AMY LAZARUS YAROCH (Gretchen Swanson Center for Nutrition): The social problem of food insecurity and poor health outcomes among low-income populations is of elevated concern given the coronavirus pandemic. The pandemic has led to a spike in food insecurity, especially among the most vulnerable populations. Produce prescription projects providing low-income participants with elevated risk for chronic disease increased spending power for fruits and vegetables.
What will the start-up lab funding and team approach help you do?
LISA GOLDMAN ROSAS (Stanford): The start-up lab funding lets us conduct research that is community-driven. Our research is different because community partners are integrally involved from the very beginning--defining the research question, designing the study, analyzing data, and disseminating results. For our examination of the effectiveness of our “Food as Medicine” intervention, the funding will enable us to include a control group for a more rigorous evaluation. In addition, we will be able to include a mixed methods analysis of the potential for implementation and dissemination across diverse geographic and demographic groups.
AMY LAZARUS YAROCH (Gretchen Swanson Center for Nutrition):The start-up lab funding fills an important gap in our research by dissecting program implementation to understand “what works” and under “what conditions.”
STEVEN CHEN (ALL IN Alameda County): Working with a Stanford University research team will support Alameda County to engage in research and evaluation critical to the long-term success of the ALL IN Alameda County’s Food as Medicine initiative. Our normal approach would be focused solely on programmatic and operational execution of the program without rigorous evaluation. By partnering with Stanford, the data and analysis generated by this study will support us to improve our services, raise awareness about the importance of nutritious food within clinical settings, and support policy and systems change in ways that would not otherwise be feasible.
Q. What are you most excited about with this work?

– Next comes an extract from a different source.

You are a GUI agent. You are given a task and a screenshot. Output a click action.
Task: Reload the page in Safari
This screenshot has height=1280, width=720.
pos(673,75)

LISA GOLDMAN ROSAS (Stanford): I am most excited to provide data to our partners that will impact food insecurity policies in primary care settings. I’m hopeful that process, and our partnership, will improve treatment of food insecurity and management of chronic disease for more people.
AMY LAZARUS YAROCH (Gretchen Swanson Center for Nutrition): We are most excited to learn how produce prescription projects work and under what conditions. We’re eager to translate and share what we learn so that we, and others, can reduce the burden of chronic disease and food insecurity.
STEVEN CHEN (ALL IN Alameda County): ALL IN Alameda County’s Food as Medicine initiative looks forward to working with Stanford to provide critical research, evaluation and feedback to ensure that the work we are doing supports the needs of Alameda County residents experiencing food insecurity, social isolation, and living with chronic conditions such as diabetes, hypertension, depression, and anxiety. We are excited to see the impact of sourcing Food as Medicine from regeneratively grown food and seeing the impact on the environment, and the impact on public safety as we increase green economy jobs. Finally, we are excited to see the practice transformation that can occur at Federally Qualified Health Centers by this model.